The Include Directories list at the top of the box lists all directories that the Static Analyzer searches in addition to the default search path. To add a directory to the list, move the pointer to the Directory field below the list, type in a directory name, then press the Enter key (or click on the Add Directory button). The path should be relative to the directory in which cvstatic is running. To delete a directory, click its name in the Include Directories list (this puts it in the Directories field), then click the Remove Directory button. You can also add flags such as -I for including files, -D for defining macros, or -U for undefining macros, as described in “Defining Macros in the Fileset”.

To exclude /usr/include from the Static Analyzer's search path, click the No Standard Includes button to turn on the option. Turn on this option whenever you do not want to scan standard libraries and headers into a .xref file. By eliminating these files from a scan, you can greatly reduce the amount of data the Static Analyzer handles, increase its speed, and concentrate query results on your custom code. However, you will not be able to find data in the header files normally found in /usr/include.
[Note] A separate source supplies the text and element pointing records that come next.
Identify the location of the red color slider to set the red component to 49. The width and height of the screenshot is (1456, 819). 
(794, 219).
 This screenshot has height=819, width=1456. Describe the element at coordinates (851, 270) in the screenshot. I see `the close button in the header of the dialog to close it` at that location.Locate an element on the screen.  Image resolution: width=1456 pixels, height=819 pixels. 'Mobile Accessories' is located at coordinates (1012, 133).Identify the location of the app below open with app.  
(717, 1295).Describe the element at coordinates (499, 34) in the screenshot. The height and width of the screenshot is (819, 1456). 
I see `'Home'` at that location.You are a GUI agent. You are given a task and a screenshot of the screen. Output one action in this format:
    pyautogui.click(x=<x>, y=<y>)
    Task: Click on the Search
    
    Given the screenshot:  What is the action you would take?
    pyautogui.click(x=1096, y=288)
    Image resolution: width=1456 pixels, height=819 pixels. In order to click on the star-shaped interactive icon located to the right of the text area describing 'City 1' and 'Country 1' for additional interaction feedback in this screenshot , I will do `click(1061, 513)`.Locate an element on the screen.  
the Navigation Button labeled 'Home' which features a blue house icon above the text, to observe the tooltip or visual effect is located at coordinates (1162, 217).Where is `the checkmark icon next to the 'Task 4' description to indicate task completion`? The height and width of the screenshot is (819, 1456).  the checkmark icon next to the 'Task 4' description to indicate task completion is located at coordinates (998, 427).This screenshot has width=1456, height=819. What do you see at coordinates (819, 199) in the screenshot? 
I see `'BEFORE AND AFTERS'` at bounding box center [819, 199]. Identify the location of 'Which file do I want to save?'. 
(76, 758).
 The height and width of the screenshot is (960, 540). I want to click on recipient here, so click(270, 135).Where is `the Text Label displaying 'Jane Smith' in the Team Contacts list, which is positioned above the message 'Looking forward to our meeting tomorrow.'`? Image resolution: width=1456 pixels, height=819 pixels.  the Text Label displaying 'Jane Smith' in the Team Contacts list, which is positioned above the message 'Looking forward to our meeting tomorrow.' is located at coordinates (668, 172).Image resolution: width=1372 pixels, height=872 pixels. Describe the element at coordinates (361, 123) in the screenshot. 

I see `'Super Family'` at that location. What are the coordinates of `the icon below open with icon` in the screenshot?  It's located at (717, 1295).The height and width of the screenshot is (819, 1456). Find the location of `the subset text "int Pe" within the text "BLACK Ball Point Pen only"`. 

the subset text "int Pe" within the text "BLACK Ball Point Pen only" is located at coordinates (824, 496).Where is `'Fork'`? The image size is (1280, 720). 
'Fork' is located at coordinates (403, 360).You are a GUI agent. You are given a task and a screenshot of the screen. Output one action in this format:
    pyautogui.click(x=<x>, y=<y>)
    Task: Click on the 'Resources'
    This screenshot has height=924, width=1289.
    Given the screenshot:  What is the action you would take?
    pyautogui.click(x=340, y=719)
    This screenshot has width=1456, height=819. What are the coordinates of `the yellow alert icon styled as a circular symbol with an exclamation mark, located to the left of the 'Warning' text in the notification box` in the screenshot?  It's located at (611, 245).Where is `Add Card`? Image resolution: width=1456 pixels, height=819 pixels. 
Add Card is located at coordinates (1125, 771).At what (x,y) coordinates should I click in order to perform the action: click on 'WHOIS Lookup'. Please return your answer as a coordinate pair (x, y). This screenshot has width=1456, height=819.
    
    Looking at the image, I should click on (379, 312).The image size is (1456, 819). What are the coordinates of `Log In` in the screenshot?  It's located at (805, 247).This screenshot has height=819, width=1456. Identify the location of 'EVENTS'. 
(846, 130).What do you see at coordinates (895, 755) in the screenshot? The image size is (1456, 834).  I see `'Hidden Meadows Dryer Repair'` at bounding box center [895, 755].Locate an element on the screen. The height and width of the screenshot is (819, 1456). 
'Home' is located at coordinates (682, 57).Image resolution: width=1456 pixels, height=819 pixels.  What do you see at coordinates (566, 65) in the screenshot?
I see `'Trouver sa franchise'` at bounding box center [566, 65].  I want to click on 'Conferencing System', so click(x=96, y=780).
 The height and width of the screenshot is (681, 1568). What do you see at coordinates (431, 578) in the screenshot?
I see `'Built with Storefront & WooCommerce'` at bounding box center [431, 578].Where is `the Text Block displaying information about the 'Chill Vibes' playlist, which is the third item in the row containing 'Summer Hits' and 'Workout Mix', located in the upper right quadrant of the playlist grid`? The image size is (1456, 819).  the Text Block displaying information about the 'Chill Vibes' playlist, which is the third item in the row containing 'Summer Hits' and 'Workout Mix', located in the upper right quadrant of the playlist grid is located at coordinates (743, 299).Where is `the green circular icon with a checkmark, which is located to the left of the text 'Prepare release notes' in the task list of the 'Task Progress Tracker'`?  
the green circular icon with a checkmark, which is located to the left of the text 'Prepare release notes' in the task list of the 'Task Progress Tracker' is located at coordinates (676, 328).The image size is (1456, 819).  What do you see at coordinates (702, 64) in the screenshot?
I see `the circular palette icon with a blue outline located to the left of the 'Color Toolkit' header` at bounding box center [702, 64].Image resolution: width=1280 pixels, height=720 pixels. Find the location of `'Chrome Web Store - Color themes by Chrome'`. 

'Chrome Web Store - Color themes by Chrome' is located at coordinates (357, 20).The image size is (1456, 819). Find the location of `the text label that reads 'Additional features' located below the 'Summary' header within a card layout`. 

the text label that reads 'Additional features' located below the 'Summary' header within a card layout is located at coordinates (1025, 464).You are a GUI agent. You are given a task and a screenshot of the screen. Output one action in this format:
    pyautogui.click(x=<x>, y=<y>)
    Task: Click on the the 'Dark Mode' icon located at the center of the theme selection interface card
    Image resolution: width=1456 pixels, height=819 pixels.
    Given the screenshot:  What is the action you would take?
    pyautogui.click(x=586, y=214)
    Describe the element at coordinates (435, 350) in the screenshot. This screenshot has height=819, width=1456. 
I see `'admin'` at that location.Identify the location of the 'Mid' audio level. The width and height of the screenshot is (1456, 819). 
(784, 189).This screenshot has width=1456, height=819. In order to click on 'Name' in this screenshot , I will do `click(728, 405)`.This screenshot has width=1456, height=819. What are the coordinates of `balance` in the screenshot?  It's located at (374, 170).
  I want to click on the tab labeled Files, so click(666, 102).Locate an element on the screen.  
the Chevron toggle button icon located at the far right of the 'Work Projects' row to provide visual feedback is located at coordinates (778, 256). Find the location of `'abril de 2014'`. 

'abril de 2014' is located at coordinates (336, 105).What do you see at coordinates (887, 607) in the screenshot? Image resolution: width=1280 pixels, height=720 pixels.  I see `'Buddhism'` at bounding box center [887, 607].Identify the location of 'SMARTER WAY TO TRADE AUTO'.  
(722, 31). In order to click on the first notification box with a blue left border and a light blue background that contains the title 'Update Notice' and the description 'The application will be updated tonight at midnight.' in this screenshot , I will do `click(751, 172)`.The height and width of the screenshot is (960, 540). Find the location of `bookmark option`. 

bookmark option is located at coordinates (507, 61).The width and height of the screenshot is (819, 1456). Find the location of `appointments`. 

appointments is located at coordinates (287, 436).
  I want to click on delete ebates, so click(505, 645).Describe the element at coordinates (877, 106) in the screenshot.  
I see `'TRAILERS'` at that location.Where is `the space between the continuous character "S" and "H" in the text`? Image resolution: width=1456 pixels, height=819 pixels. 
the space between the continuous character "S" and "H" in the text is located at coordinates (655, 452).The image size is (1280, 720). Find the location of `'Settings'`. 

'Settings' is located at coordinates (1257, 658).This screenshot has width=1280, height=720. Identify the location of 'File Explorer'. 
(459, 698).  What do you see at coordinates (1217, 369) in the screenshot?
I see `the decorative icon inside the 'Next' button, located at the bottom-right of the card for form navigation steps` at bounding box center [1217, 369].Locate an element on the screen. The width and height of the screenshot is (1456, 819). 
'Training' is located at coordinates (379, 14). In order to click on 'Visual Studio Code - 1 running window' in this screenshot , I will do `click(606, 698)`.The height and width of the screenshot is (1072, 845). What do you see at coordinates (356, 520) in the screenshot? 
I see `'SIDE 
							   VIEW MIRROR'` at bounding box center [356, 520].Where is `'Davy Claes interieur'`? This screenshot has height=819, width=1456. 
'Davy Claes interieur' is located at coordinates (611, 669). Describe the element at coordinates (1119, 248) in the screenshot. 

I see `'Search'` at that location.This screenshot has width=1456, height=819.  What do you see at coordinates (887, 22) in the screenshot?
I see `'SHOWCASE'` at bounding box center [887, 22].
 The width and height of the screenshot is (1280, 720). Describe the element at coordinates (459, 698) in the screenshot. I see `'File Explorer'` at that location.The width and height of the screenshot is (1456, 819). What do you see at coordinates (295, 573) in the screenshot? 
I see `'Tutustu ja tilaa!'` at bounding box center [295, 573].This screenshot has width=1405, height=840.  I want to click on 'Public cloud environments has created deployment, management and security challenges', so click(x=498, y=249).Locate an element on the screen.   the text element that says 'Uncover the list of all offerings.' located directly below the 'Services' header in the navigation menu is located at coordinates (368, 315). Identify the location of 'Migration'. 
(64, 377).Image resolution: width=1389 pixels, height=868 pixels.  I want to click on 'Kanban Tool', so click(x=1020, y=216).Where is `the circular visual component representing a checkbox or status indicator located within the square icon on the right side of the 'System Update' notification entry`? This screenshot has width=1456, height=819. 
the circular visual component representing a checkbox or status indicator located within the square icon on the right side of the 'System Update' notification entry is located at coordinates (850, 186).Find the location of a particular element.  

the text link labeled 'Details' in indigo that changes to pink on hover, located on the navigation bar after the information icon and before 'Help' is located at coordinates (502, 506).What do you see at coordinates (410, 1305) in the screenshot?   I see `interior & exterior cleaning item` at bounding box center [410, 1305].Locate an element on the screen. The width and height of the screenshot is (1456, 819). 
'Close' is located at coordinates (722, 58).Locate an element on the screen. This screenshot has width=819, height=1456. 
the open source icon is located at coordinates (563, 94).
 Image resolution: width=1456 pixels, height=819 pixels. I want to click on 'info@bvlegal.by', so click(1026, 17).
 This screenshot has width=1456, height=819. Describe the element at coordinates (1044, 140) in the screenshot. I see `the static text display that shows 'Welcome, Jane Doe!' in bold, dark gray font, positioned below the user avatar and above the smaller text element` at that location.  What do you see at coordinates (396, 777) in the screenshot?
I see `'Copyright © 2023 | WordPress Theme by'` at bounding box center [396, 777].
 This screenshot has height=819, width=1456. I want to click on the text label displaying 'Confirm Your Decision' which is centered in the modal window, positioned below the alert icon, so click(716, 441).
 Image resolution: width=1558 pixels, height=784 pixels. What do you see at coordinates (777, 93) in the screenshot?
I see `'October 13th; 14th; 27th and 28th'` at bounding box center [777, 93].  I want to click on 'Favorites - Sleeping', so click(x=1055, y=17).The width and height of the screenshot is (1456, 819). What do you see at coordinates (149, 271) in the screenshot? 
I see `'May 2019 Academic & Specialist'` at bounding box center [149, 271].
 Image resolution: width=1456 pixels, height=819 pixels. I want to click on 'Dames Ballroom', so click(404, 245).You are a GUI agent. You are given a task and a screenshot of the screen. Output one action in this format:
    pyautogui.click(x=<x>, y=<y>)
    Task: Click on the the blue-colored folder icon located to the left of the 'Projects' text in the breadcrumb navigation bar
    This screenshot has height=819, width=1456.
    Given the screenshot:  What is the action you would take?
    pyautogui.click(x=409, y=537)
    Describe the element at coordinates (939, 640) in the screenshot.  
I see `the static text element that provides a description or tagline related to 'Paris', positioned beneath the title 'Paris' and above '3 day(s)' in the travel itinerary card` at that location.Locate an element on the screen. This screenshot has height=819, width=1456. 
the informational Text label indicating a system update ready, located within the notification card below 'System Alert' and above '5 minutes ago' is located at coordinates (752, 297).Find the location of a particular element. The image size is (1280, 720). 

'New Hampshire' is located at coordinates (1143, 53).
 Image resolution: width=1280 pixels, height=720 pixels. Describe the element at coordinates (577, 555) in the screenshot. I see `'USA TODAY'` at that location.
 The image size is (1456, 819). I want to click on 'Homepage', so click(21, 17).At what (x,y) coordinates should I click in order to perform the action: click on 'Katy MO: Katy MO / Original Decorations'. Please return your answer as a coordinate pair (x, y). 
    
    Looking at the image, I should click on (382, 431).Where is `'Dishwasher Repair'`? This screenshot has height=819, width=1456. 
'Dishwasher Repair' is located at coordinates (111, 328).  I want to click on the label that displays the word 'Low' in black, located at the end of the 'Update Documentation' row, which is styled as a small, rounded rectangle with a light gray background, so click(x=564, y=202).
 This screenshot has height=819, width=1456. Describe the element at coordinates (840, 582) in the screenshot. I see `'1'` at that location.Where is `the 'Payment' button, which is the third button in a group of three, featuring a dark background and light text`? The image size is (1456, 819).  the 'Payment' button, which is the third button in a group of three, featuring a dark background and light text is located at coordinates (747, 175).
To close the Scanning Options dialog box, click the Close button. Any directories you added to the search path are stored as part of the fileset. You will not see the directories listed if you open the Fileset Editor window, but you will see them if you examine the fileset file directly because each added search directory appears in a separate line with a -I prefix.

Changing to a New Fileset and Working Directory

The Static Analyzer uses only one fileset at a time, and resolves each relative pathname and general line from its current working directory. To change to a new fileset or a new working directory, use the Fileset Selection Browser window shown in Figure 3-1 by choosing Change Fileset from the Admin menu.

Figure 3-1. The Fileset Selection Browser Window

The Fileset Selection
Browser  Window

To load a new fileset, change to the directory in which the fileset is located by using the File Selection field (either by dragging a folder icon into it or by typing directly). Then select the fileset in the Files list. Once you change to a new fileset, the directory where it is located becomes the new working directory.

You can use the File Selection field of the Fileset Selection Browser window to create a new fileset from within the Static Analyzer. If you enter a new filename such as custom.fileset in the File Selection field (as part of a full pathname) and then click OK to accept your new fileset, the Static Analyzer creates a file by that name and saves any fileset edits you make to that file.